We hypothesized that HCA time is one of major indicator of adverse
neurologic outcomes in FET course of action. The univariate
meta-regression of included patients showed significant relationships
between the HCA time and the development of postoperative stroke (p =
0.04) and SCI (p = 0.05). These findings could be a backbone of future
studies involved in devices’ design and modifications in FET deployment
during surgery. As we revealed in recent meta-analysis that the
anastomosis in Zone 2 was associated with a lower rate of renal failure
compared with Zone 3 (10), this approach might improve neurologic
outcomes by reducing HCA time.
However, the present meta-analysis had several limitations.
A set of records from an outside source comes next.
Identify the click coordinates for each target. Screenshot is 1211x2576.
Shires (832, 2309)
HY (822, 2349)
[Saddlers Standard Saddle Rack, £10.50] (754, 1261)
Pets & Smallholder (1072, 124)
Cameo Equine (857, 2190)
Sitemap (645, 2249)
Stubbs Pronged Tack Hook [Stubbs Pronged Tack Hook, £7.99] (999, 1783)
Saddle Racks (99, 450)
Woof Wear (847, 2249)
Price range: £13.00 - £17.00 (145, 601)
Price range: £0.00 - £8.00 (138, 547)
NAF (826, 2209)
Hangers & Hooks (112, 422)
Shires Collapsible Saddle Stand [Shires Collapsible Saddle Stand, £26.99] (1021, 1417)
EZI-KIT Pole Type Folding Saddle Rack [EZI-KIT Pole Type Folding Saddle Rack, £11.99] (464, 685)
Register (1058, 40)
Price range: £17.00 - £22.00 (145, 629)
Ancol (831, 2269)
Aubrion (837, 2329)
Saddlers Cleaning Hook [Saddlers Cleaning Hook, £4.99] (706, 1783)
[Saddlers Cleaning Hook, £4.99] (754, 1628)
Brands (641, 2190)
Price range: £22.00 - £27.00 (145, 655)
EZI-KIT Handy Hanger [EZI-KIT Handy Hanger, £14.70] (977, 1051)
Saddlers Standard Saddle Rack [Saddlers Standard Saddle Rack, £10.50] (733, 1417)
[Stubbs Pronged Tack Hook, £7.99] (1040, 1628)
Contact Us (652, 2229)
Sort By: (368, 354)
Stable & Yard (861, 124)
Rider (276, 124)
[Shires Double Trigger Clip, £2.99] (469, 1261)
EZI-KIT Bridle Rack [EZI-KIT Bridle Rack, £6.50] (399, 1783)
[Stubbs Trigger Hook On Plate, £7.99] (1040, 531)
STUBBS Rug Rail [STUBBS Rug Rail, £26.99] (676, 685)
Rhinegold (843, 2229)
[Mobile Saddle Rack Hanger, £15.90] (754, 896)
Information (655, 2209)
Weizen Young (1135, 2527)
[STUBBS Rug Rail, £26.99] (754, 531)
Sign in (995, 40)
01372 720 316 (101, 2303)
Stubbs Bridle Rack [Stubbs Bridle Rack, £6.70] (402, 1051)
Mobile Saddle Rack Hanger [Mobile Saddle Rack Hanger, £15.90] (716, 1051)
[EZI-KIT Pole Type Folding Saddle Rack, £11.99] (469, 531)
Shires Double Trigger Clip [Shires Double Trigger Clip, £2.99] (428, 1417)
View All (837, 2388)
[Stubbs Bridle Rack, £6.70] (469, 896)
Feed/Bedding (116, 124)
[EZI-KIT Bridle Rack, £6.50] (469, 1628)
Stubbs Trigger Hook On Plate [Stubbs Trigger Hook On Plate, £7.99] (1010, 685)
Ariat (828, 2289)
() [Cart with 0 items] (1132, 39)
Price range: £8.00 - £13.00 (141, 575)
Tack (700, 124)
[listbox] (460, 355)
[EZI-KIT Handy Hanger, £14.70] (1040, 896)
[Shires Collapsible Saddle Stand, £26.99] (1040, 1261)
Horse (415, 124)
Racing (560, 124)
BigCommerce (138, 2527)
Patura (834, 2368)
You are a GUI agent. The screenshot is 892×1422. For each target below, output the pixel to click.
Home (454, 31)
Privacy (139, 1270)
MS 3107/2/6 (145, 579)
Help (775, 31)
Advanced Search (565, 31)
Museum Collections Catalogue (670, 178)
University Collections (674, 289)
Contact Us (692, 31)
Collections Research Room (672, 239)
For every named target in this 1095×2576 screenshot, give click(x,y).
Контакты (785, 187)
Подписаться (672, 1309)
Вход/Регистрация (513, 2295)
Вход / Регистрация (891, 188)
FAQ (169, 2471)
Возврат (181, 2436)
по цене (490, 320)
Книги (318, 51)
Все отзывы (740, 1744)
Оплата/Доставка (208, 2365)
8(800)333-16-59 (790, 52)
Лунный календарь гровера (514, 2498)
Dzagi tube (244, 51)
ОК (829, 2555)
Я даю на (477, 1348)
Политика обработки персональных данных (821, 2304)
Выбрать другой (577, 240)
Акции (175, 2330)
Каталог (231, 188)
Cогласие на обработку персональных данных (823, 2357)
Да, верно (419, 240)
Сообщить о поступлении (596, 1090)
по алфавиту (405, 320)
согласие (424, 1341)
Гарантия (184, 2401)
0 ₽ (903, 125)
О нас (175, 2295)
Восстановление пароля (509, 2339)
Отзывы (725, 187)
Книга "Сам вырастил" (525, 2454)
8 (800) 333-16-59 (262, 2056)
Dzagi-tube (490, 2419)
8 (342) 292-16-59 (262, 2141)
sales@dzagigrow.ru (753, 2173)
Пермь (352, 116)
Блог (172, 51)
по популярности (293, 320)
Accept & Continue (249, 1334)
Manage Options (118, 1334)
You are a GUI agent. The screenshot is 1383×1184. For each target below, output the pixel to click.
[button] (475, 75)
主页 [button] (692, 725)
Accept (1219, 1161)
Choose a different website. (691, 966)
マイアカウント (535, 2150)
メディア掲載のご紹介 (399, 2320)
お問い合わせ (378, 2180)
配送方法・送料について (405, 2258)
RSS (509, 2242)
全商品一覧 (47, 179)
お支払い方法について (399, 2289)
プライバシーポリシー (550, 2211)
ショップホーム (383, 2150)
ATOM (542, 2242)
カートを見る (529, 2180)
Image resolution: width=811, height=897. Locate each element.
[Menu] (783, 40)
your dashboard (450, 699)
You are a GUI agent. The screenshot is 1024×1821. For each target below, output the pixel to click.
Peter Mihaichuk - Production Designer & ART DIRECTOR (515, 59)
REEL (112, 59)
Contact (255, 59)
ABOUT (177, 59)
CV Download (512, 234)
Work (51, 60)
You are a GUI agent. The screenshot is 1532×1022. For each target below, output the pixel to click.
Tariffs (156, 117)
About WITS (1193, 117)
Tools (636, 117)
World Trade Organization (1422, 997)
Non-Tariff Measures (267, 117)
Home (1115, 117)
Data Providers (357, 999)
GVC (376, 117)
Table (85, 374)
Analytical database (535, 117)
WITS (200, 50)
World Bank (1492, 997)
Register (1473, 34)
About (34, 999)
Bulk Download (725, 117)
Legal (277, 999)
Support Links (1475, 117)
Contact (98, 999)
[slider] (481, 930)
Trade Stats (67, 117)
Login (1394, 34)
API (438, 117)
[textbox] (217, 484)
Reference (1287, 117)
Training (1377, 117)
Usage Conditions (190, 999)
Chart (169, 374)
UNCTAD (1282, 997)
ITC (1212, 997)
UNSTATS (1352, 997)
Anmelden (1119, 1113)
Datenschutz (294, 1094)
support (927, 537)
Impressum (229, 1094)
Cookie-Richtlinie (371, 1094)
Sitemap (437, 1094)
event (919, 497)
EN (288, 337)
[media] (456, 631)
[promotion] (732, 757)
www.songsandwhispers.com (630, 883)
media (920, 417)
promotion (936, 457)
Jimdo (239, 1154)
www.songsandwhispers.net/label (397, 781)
The studies
analyzed were observational in design, with the inherent bias and the
lack of uniformity in surgical methodology and reporting. The absence of
a standard reporting schema for total arch replacement using FET, some
important data are missing, which incapacitates us to perform subgroup
analysis. Future individual patient’s meta-analysis and/or prospective
randomized reports can help us with the identification of contributors
to the neurologic outcomes and the appraisal of HCA time.